How does glue work? How does it bond two things?

Glue is an essential part of anyone’s stationery supply. It is one of the very commonly used products amongst artists, students, teachers – in short, everyone. There are different variations of this particular product. It is produced in several forms, from sticks to runny liquids. But, all of them serve the same purpose of sticking two or more materials together. But the question here is, how does it work? Let’s debunk the mystery behind the magic of this wonderful product!

As stated above, glue is an adhesive substance that is used to stick or paste two or more objects together. Glue has several forms like cement, mucilage, or paste. It is a nonmetallic substance applied to one or more surfaces of two separate items to bind them together and resist their separation.

Glue is generally applied in liquid form and dries hard to hold objects and materials together. Technically, true glues are made of organic compounds like animal collagen. However, many products marketed as glue are synthetic adhesives made with polyvinyl acetate (PVA) emulsions.

One might guess that the glue we use to mend a broken teacup works by chemical bonding or mechanical interlocking. Its molecules stick to the surface by spreading like millions of microscopic magnets.

In some cases, adhesives can make much stronger chemical bonds with the materials they touch. The effects do play a part, but the essential reason adhesives work is this: If two materials are close enough together, they will adhere. This adhesion is due to the universal attraction between molecules in very close proximity.

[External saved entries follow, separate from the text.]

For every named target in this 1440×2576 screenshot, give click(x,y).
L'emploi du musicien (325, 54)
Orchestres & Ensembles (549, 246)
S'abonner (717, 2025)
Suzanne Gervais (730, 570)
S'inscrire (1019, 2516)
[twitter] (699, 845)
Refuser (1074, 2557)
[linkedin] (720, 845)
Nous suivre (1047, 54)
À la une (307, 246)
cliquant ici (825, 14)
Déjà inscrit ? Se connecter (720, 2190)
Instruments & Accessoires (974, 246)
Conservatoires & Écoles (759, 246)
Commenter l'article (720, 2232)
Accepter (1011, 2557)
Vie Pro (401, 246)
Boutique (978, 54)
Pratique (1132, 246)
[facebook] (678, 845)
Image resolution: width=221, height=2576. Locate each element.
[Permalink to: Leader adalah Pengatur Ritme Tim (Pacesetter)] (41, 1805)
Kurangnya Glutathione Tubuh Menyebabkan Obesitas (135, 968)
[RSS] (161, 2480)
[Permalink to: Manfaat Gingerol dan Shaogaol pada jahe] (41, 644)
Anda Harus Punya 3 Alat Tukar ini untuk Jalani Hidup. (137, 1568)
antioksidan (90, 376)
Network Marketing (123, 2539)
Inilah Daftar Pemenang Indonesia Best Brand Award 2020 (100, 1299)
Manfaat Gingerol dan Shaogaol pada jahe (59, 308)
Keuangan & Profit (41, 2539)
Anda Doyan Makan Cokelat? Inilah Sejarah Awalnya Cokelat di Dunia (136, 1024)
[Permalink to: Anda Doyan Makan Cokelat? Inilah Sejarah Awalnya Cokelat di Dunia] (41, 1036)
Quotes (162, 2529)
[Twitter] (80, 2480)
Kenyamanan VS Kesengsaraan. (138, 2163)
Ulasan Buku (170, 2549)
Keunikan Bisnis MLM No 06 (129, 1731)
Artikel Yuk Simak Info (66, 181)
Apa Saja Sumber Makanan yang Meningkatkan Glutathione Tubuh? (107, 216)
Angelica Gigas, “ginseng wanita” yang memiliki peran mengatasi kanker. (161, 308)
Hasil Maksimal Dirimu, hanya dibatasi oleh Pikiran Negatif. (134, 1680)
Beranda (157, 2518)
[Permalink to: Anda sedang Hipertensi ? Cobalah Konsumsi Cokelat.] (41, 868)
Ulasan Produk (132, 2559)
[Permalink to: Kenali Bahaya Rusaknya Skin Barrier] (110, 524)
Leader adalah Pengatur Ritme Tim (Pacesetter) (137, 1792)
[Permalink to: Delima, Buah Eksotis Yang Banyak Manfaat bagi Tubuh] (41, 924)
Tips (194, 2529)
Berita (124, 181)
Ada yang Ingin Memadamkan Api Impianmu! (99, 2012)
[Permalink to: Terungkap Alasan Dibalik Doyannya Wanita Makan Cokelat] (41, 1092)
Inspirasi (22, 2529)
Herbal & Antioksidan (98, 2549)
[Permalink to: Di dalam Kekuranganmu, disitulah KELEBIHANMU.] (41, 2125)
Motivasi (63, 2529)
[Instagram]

Glues can also form physical (mechanical) bonds with the surface they’re sticking to. When you put some glue on a piece of paper, the solvent (water) is exposed to air. The water ultimately evaporates (changes from liquid to gas). As it evaporates, the glue dries and becomes hard. All that’s left behind are the sticky polymers that hold things together.

This phenomenon of attraction or the forces of this attraction is called Van der Waals forces. It was named after the Dutch physicist who postulated them, stem from the arrangement of electrons around an atom’s nucleus. Although electrons’ orbit is symmetrical paths, at any given instance their electrical charges are not evenly balanced. An atom has a positive and negative electrical pole.

Van der Waals forces are the weak forces that contribute to intermolecular bonding between molecules. These are weak, short-range electrostatic attractive forces between uncharged molecules, arising from the interaction of permanent or transient electric dipole moments. In molecular physics, the Van der Waals force is a distance-dependent interaction between atoms or molecules.

How are Van der Waals forces formed? These are weak intermolecular forces caused by attractions between tiny dipoles in molecules. With the increase in the number of electrons, the size of the oscillating and induced dipoles also increases along with the size of the attractive forces between the molecules as well as the size of the van der Waals forces.

Why are Van Der Waals forces important? This force quickly vanishes at longer distances between interacting molecules. It plays a fundamental role in fields as diverse as supramolecular chemistry, structural biology, polymer science, nanotechnology, surface science, and condensed matter physics.

Van der Waals forces are produced as a result of the attraction between opposite poles on different atoms. Individually, they are fairly weak, but when combined, they form a strong bonding strength when acting among countless atoms. Why then do we need adhesives at all? If we press two solid objects together closely enough, won’t Van der Waals forces hold the objects together?

No. They generally won’t. The reason is that the molecules of the two objects’ surfaces must be within a few angstroms of each other – and an angstrom is only ten-billionth of a meter. A polished material, for example, has greater angstroms. This makes the actual area of molecule contact minimal, even if the surfaces are similar. An adhesive makes contact with molecules of both surfaces and holds them together. For the most intimate and extensive contact, the ideal adhesive is a liquid. It should also solidify into a strong material that won’t shear off easily.

Just like that, with simple molecular chemistry, we can use glue to bond two things together efficiently.